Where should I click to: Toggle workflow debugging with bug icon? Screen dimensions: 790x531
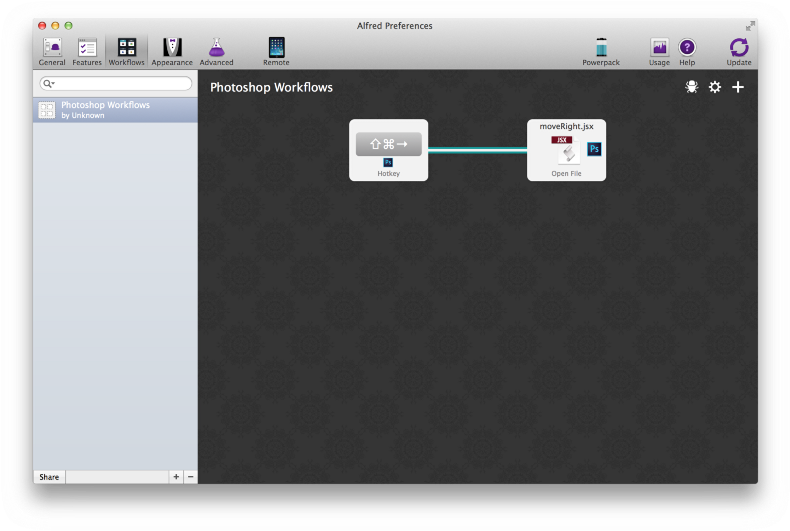pyautogui.click(x=691, y=87)
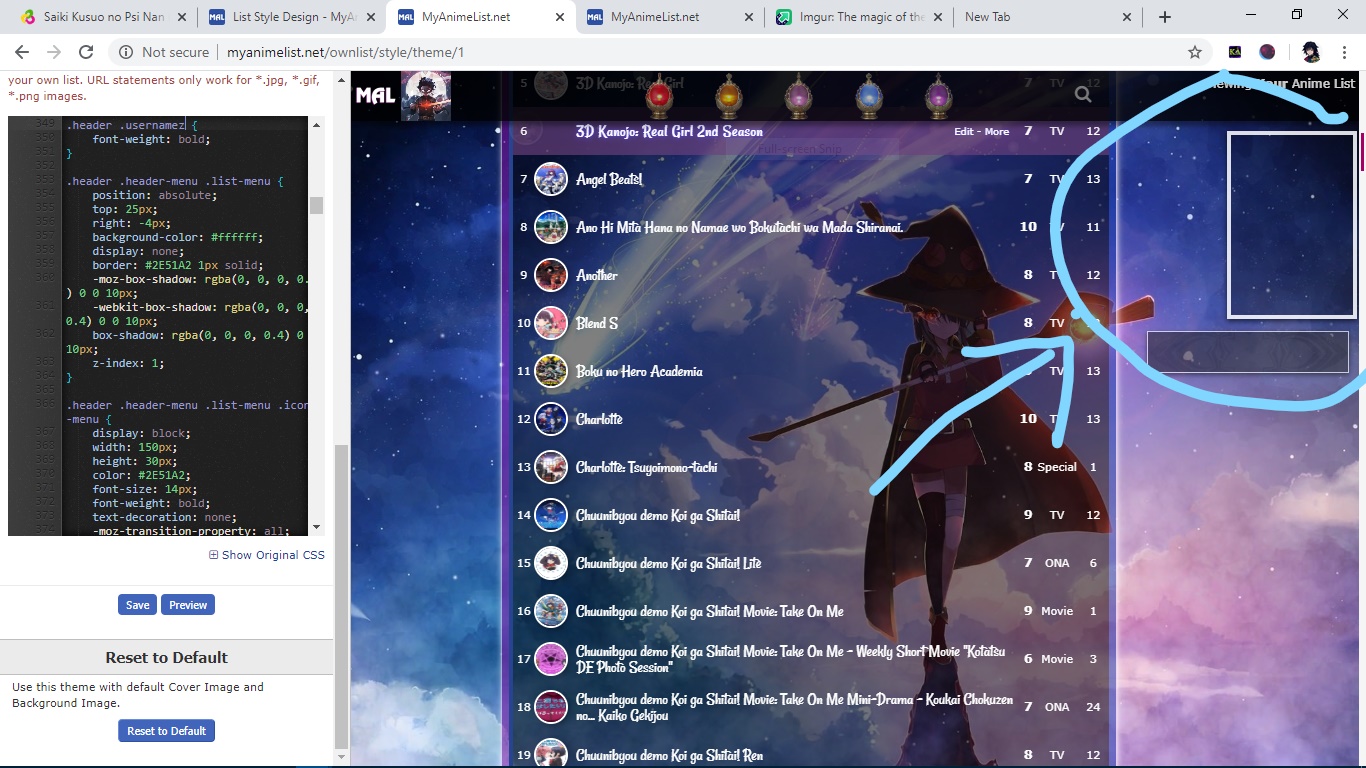Viewport: 1366px width, 768px height.
Task: Click the CSS editor scroll-down arrow
Action: tap(316, 527)
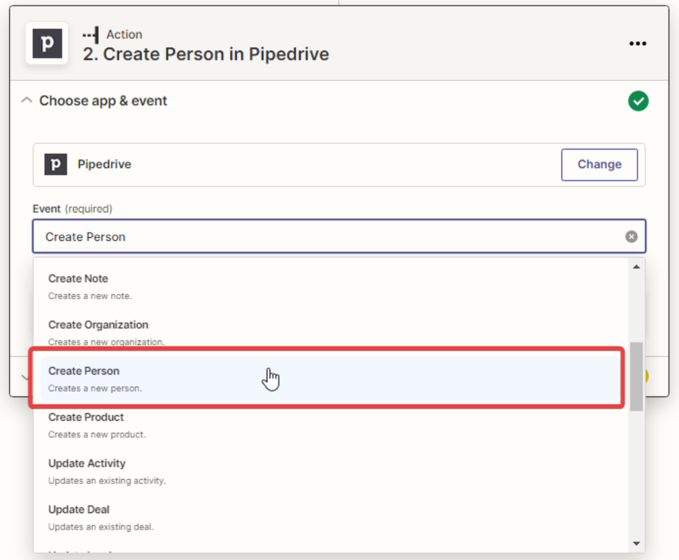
#####
- **PROBLEM**: Turn the data above into a numbered list with one line per item, skipping any blank lines and leaving out the pictures.

- **CORRECT OUTPUT**:
1. Where should I click to: Toggle workflow debugging with bug icon? Screen dimensions: 790x531
2. pyautogui.click(x=691, y=87)
3. Viewport: 1366px width, 768px height.
4. Task: Click the CSS editor scroll-down arrow
5. Action: tap(316, 527)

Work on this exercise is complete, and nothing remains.